Sunday, February 8, 2026

it's all over

I like offense in a football game


    This game was like watching paint dry.

    Great if you are a defense fan, but I like the long bombs, exciting runs, big plays.

    And I really did not have a favorite, although I thought Seattle would win.  And they did.

    I did have some favorite commercials.  The Ultra one where the last guy down buys beer and he goes into training and beats all the others next time they go skiing; and the NFL ones were good for the messages  they had.  And the one with all the stars, like Jennifer Anniston, George from Seinfeld, and a host of others.

    One commercial was a bit unsettling to me.  The Ring doorbell commercial where if you have a lost dog you can activate all the Ring doorbell cameras s in your area and they will help find you dog.  It just sort of creeped me out.

(Entries on target coordinates)
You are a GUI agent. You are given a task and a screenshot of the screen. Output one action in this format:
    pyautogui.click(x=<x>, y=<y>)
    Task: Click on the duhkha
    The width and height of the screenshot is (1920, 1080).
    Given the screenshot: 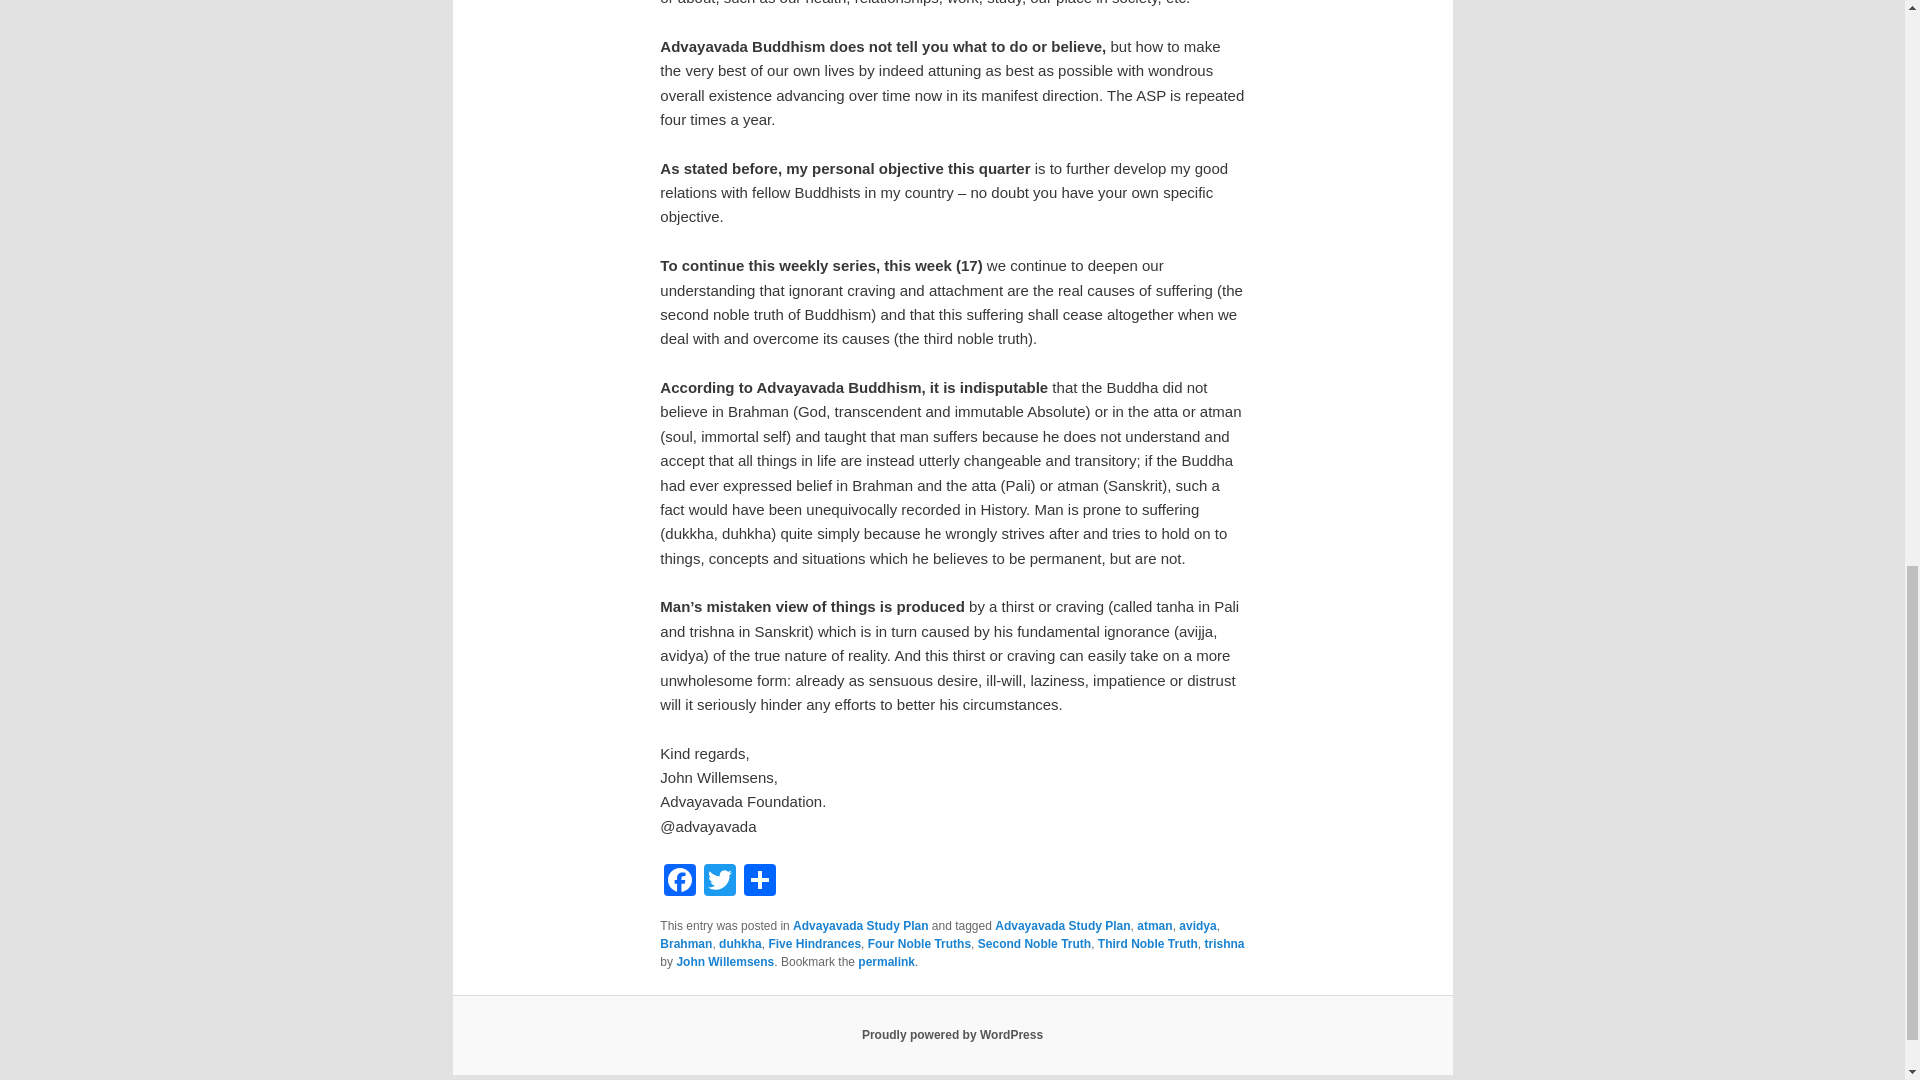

TASKS AND EXERCISES —
1. Answer these questions about the football game post:
(a) Which team did the writer think would win?
(b) What kinds of plays does the writer say they like?
(c) Which commercial does the writer call unsettling?
2. From the football game post, print the stretch from "I like offense" through "host of others.".

WRITTEN RESPONSES —
1.
(a) Seattle
(b) Long bombs, exciting runs, and big plays
(c) The Ring doorbell commercial

2.
I like offense in a football game


    This game was like watching paint dry.

    Great if you are a defense fan, but I like the long bombs, exciting runs, big plays.

    And I really did not have a favorite, although I thought Seattle would win.  And they did.

    I did have some favorite commercials.  The Ultra one where the last guy down buys beer and he goes into training and beats all the others next time they go skiing; and the NFL ones were good for the messages  they had.  And the one with all the stars, like Jennifer Anniston, George from Seinfeld, and a host of others.